Representation by a McKenzie Friend

  1. Although it is unnecessary to deal with this ground, I do so for the sake of completeness.  Mr David from the Aboriginal International Friendship Foundation purported to appear on behalf of the appellant.  Mr David is not legally qualified.

  2. The Magistrate permitted Mr David to act as a "McKenzie friend" to assist the appellant in presenting his case to the Court.  A McKenzie friend assists a party before the court by, for example, making notes and giving suggestions or advice to the litigant in person but does not perform the role of an advocate or representative:  McKenzie v McKenzie [1970] 3 All ER 1034 at 1036.

  3. It is only in rare and exceptional circumstances that a McKenzie friend is permitted to address the court or otherwise take an active part in proceedings: Schagen v The Queen (1993) 8 WAR 410 at 412 per Malcom CJ.
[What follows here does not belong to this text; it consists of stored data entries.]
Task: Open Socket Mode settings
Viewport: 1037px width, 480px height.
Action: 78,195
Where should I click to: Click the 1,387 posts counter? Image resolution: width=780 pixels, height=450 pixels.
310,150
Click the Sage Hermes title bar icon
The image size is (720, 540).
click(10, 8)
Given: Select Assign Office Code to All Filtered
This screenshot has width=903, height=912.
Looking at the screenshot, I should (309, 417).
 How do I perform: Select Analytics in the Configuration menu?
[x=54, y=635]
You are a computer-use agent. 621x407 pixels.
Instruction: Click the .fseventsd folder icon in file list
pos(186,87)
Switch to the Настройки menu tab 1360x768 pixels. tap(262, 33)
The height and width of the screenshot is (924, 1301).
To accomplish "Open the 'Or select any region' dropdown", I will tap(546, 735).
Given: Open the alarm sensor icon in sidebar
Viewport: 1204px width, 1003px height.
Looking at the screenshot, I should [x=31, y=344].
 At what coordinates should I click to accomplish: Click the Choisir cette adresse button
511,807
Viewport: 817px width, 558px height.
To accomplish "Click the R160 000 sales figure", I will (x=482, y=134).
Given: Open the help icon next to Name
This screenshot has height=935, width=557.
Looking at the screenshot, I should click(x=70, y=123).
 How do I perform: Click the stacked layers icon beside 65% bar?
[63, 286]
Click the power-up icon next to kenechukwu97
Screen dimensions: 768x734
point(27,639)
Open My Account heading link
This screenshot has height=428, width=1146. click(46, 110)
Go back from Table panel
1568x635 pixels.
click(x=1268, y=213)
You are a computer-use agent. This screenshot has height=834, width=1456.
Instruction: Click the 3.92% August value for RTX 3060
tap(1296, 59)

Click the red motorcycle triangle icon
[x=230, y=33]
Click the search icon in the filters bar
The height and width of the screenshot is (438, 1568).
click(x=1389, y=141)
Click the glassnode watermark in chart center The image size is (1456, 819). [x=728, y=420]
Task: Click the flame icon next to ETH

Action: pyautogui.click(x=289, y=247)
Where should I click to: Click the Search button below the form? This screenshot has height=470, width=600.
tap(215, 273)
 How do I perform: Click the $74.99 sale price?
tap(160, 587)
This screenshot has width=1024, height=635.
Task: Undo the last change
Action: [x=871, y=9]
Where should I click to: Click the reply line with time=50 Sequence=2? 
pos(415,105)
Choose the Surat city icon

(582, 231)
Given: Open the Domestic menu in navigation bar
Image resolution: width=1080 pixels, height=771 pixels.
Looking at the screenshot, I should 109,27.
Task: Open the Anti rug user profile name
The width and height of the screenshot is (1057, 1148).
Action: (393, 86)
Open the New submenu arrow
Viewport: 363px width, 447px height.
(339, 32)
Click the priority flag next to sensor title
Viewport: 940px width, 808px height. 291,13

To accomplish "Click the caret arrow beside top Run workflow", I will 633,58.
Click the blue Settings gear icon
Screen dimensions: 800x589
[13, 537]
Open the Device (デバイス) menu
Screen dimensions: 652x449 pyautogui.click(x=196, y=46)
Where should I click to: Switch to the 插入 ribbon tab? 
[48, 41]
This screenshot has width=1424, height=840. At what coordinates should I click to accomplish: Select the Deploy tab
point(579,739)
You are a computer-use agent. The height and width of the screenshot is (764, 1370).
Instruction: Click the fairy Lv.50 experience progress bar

  4. Although the Magistrate permitted Mr David to assist the appellant as a McKenzie friend Mr David commenced to cross‑examine Mrs Taylor.  After Mr David's cross‑examination had been in progress for some time, the Magistrate ruled that Mr David would not be permitted any further involvement as an advocate.

  5. Insofar as the Magistrate formed the view that he had no discretion to permit Mr David to act as an advocate on behalf of the appellant, he erred in that regard.  The court has a discretion to permit an agent in exceptional circumstances to take an active role in proceedings (or to withdraw permission).

  6. However, it would have been a proper exercise of the Court's discretion to refuse leave for Mr David to take an active role in proceedings as there were no relevant exceptional circumstances.  Accordingly, the Magistrate's error did not give rise to any procedural unfairness.  This ground of appeal fails.